According to what Douglas Molloy, the chief assistant US attorney based in Fort Myers, told Barry Estabrook in an excellent article in the recent issue of Gourmet magazine, Immokalee has another claim to fame: It is “ground zero for modern slavery.”

As Estabrook reports, involuntary servitude–slavery–is alive and well in Florida. Since 1997, law-enforcement officials have freed more than 1,000 men and women in seven different slavery cases. And those are only the instances that resulted in convictions. Frightened, undocumented, mistrustful of the police, and speaking little or no English, most slaves refuse to testify, which means their captors cannot be tried.

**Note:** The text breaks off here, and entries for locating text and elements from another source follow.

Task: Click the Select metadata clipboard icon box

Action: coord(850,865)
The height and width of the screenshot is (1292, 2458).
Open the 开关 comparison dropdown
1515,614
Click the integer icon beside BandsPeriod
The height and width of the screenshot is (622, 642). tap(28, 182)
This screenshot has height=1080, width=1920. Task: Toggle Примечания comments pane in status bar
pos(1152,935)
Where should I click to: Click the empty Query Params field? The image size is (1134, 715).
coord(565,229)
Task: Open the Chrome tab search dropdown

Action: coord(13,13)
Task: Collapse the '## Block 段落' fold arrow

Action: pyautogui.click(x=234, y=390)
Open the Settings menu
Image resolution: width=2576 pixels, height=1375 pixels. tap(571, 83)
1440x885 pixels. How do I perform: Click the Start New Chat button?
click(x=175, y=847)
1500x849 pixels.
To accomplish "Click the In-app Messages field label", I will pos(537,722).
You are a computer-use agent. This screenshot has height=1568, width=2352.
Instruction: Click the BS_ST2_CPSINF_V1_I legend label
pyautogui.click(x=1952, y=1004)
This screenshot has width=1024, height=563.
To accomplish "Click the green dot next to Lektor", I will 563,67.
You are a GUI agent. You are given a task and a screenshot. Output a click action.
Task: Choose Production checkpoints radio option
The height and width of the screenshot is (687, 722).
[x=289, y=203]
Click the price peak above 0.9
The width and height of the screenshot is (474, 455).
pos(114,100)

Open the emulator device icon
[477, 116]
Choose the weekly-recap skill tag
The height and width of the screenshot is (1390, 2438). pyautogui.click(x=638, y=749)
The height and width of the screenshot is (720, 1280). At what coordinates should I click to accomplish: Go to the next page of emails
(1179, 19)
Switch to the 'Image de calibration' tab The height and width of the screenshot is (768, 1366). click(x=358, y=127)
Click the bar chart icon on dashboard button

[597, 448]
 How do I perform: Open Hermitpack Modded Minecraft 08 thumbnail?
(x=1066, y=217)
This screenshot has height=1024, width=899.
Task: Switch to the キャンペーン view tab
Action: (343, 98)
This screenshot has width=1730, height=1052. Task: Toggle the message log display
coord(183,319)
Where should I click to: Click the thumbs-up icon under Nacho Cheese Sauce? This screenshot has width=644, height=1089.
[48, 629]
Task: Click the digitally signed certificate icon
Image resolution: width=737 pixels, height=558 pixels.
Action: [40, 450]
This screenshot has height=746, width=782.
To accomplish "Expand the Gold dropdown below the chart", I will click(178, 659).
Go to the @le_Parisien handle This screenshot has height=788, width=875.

Now, the CIW is focusing its efforts on convincing Florida Governor Charlie Crist — who wields tremendous public and political influence over the state’s agricultural industry — to condemn these most egregious human rights violations.

Specifically, the campaign is asking Crist to:

1. Publicly condemn the existence of modern-day slavery in Florida;

2. Commit the full power of your office to immediately and comprehensively address the plague of abuse and forced labor in Florida’s fields by:

a. Meeting with the Coalition of Immokalee Workers and federal officials who prosecute these cases, and

b. Demanding that the Florida Tomato Growers Exchange renounce its opposition to implementing the agreements that socially responsible fast food and supermarket companies have signed to ensure better pay and working conditions for tomato pickers, so as to eliminate the conditions that give rise to forced labor.

Add your voice to this anti-slavery call today by clicking here, where you can learn more about the petition campaign, send an email or fax to the governor, and forward the information to friends.

It’s also worth thinking about how to wean ourselves of slave-picked fruit. In the warm months, the best solution, when possible, is to buy seasonal, local, and small-scale. But what about in winter? So far, Whole Foods is the only grocery chain that has signed on to the CIW’s Campaign for Fair Food, which means that it has promised not to deal with growers who tolerate serious worker abuses and, when buying tomatoes, to a pay a price that supports a living wage. Another way to go during the cold months is to buy locally produced hydroponic greenhouse tomatoes, including cluster tomatoes still attached to the vine.

Both of these options are, of course, expensive so the best course is to eat as if airplanes don’t exist — save the tomatoes for when it’s warm and try to appreciate radishes, beets and their ilk when it’s cold.